Jessica Cejnar Andrews / Thursday, June 13 @ 4:08 p.m. / Community, Our Culture

Del Norte's First-Ever Pride Is On; Event Seeks To Provide Support, Fun to LGBTQ Community and Their Allies

Courtesy of the Del Norte LGBTQ Resource Project

At first the idea of challenging Del Norte County’s reputation for not being queer-friendly was daunting.

But when local youth were fearful of being “hate crimed,” the organizers behind DNATL Pride 2024 decided to proceed.

“It spoke to me about how important it is to do a large display of ally-ship,” Amanda Dockter, “station witch” at KFUG Community Radio, the fiscal sponsor for Saturday’s event, told the Wild Rivers Outpost. “Sometimes other voices are louder. But we do care.”

DNATL Pride 2024 -- “Wild About Pride: The Nature of Belonging" -- will start with a sidewalk parade at 2:45 p.m. and include a pet show contest, festival and vendor fair as well as performances and dancing. Its hosts include the Del Norte County LGBTQ Resource Project, True North Organizing Network and the United Methodist Church of Crescent City. The festival will be held at the church, 664 H Street in Crescent City.

Extracted records
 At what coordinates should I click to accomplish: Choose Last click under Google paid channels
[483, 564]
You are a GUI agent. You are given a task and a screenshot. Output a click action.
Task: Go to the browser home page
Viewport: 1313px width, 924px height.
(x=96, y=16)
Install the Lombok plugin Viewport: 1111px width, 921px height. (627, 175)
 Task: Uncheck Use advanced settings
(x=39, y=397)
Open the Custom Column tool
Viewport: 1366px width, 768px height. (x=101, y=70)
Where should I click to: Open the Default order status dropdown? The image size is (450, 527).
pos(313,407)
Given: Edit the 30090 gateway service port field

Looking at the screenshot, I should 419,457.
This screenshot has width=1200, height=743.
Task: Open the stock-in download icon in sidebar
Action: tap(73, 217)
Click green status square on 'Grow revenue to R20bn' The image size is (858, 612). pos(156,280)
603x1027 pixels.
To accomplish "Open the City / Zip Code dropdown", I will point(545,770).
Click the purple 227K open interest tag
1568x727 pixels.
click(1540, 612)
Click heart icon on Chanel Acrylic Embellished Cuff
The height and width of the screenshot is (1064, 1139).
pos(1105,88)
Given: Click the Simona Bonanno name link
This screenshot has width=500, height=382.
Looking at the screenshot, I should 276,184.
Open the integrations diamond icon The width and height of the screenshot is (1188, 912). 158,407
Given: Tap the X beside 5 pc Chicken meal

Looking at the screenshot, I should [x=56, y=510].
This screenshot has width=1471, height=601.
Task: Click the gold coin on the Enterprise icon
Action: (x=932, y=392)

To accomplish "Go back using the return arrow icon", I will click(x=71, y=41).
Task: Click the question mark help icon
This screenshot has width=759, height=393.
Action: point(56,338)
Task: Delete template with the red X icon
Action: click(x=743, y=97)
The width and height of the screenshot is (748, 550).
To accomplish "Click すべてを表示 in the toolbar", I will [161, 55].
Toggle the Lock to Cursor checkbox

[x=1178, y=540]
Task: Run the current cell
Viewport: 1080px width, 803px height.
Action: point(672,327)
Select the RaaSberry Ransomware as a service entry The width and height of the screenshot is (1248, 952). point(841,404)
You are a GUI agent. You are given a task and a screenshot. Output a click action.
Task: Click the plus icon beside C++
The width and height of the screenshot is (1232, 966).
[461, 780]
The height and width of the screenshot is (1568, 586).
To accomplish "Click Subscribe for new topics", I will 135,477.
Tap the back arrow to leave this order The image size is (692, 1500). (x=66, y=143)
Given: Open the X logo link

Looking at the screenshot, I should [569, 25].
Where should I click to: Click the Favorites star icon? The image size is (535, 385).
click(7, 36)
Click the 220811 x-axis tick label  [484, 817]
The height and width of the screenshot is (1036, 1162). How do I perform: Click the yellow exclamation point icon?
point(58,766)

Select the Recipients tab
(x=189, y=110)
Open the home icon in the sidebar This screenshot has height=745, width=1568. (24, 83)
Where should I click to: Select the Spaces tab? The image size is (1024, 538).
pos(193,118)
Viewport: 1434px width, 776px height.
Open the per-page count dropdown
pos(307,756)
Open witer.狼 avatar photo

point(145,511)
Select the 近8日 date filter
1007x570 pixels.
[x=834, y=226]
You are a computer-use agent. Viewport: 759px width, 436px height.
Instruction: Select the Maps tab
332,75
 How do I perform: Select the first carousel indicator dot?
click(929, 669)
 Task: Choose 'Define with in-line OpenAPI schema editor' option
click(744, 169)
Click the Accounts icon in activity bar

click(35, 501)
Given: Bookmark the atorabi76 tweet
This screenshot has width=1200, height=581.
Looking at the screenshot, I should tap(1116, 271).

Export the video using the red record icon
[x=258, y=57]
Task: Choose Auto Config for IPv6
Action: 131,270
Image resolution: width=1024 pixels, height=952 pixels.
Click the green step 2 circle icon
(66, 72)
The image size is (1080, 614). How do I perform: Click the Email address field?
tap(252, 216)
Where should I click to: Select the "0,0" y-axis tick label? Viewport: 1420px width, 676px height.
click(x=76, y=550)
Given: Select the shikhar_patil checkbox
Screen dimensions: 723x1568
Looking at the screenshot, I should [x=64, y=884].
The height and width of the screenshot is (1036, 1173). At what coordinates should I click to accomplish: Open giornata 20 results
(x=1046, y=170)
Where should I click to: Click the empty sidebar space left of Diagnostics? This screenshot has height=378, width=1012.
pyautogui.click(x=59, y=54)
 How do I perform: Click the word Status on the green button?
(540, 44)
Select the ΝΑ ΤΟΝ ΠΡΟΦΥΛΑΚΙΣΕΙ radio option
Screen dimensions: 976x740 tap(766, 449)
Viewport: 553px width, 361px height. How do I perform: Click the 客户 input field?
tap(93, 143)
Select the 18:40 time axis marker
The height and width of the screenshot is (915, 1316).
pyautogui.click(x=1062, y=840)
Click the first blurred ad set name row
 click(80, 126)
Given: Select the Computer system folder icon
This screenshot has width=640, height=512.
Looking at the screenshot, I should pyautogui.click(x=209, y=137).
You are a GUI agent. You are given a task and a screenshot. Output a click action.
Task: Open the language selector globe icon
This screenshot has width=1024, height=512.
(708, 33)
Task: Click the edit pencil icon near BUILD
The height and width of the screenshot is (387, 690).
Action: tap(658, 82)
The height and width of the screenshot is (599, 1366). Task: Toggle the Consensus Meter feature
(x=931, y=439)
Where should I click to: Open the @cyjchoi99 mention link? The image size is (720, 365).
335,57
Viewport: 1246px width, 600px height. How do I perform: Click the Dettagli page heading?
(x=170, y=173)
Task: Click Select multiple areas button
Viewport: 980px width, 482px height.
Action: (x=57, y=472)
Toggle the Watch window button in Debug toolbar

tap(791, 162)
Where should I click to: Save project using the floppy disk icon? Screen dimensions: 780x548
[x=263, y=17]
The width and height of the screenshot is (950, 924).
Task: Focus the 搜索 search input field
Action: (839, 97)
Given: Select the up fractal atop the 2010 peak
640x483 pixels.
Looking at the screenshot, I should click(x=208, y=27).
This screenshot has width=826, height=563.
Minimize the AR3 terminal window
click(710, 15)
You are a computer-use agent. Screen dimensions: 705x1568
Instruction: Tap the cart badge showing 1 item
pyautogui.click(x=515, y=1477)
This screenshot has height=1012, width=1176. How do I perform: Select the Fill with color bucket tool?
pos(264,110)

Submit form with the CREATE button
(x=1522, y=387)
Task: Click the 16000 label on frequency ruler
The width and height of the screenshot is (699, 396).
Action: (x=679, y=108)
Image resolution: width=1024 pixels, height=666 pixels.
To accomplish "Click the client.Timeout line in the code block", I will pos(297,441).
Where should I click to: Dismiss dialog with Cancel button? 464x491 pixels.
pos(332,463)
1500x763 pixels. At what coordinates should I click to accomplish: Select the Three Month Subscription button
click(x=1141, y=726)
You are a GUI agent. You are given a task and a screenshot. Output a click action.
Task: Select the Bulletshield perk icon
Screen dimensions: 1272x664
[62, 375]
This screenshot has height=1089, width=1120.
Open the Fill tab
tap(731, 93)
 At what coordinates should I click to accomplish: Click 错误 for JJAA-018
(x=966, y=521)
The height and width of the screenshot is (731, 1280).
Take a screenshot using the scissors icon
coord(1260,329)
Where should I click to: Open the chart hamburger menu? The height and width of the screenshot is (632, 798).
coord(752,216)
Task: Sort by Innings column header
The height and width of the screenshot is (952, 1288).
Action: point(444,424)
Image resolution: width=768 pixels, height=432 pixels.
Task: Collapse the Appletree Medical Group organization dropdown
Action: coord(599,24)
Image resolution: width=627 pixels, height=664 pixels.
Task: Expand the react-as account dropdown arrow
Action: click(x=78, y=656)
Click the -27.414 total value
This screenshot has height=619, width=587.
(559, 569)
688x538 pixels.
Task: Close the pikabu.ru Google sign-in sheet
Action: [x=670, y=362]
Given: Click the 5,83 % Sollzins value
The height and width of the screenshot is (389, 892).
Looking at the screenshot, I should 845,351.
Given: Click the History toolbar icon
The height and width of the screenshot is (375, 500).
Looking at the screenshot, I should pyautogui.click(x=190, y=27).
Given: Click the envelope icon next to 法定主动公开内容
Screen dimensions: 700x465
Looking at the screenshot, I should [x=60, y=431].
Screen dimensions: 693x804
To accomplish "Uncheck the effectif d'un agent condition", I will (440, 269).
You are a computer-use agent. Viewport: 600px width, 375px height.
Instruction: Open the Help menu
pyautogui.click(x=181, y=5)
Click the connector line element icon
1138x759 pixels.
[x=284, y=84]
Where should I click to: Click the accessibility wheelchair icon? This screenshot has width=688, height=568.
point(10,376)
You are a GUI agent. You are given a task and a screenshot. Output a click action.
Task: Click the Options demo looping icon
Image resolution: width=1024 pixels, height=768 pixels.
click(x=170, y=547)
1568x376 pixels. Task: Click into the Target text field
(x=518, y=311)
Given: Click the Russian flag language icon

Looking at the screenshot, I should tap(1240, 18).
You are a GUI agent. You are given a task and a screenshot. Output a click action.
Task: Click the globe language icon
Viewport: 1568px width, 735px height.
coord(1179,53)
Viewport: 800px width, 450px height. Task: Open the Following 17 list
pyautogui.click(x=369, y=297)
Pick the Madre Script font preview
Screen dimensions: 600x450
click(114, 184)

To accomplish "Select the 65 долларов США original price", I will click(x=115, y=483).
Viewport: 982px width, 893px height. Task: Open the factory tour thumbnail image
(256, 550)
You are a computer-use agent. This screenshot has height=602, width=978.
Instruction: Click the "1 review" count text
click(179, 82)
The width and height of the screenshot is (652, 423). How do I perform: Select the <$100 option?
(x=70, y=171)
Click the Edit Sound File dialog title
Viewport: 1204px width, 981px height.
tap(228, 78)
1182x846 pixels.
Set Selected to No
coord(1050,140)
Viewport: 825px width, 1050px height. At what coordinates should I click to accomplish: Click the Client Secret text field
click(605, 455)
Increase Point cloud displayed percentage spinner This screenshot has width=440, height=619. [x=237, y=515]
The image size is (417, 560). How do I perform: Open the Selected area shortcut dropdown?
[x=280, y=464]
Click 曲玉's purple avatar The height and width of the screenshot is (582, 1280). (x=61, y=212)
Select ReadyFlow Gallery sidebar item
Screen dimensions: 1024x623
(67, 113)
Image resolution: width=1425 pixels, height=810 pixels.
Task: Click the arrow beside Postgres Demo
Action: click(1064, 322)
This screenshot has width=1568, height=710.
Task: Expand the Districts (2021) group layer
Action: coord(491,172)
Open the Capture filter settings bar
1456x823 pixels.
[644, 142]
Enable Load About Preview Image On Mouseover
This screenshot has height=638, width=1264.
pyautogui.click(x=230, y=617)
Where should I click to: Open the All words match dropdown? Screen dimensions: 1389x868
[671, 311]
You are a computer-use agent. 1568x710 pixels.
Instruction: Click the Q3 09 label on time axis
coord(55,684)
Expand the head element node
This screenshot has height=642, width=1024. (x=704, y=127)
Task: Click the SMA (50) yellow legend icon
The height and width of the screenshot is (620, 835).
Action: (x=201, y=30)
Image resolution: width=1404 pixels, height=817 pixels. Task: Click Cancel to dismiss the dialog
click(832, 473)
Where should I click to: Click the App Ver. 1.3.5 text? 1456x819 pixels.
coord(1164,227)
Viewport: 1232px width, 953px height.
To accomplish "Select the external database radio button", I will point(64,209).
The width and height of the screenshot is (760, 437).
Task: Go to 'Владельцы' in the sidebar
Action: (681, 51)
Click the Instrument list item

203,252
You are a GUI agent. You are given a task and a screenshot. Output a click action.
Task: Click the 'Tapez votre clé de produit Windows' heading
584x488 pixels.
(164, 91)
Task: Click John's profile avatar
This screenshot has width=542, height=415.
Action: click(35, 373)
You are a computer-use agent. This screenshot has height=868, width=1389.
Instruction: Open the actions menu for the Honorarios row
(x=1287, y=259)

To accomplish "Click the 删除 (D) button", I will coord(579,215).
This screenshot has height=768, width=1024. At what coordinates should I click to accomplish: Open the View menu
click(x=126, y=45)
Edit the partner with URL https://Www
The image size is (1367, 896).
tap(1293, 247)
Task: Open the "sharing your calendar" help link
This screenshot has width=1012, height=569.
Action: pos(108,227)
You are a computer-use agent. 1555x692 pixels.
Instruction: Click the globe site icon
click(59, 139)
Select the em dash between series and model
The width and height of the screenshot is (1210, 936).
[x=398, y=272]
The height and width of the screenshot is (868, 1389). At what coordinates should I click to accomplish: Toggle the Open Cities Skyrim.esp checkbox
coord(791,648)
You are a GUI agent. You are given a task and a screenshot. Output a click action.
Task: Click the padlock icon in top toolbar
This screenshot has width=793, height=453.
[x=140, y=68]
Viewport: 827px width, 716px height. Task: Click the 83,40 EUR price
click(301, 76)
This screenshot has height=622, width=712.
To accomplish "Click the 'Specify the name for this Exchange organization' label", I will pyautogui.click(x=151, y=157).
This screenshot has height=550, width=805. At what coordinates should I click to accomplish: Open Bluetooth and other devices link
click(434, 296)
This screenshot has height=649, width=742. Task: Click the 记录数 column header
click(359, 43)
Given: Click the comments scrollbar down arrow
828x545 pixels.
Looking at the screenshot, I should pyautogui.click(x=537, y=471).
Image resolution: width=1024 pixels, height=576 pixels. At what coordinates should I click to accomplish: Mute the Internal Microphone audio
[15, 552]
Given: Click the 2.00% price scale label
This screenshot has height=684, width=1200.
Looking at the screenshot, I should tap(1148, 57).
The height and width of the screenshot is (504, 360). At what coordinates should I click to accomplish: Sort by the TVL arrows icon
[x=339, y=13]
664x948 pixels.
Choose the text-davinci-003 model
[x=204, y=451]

Aim of the exercise
Rewrite the part of the Del Norte Pride article starting with "Del Norte's First-Ever" and going on through "decided to proceed.", replacing "daunting" with "intimidating".

Result of this exercise
Del Norte's First-Ever Pride Is On; Event Seeks To Provide Support, Fun to LGBTQ Community and Their Allies

Courtesy of the Del Norte LGBTQ Resource Project

At first the idea of challenging Del Norte County’s reputation for not being queer-friendly was intimidating.

But when local youth were fearful of being “hate crimed,” the organizers behind DNATL Pride 2024 decided to proceed.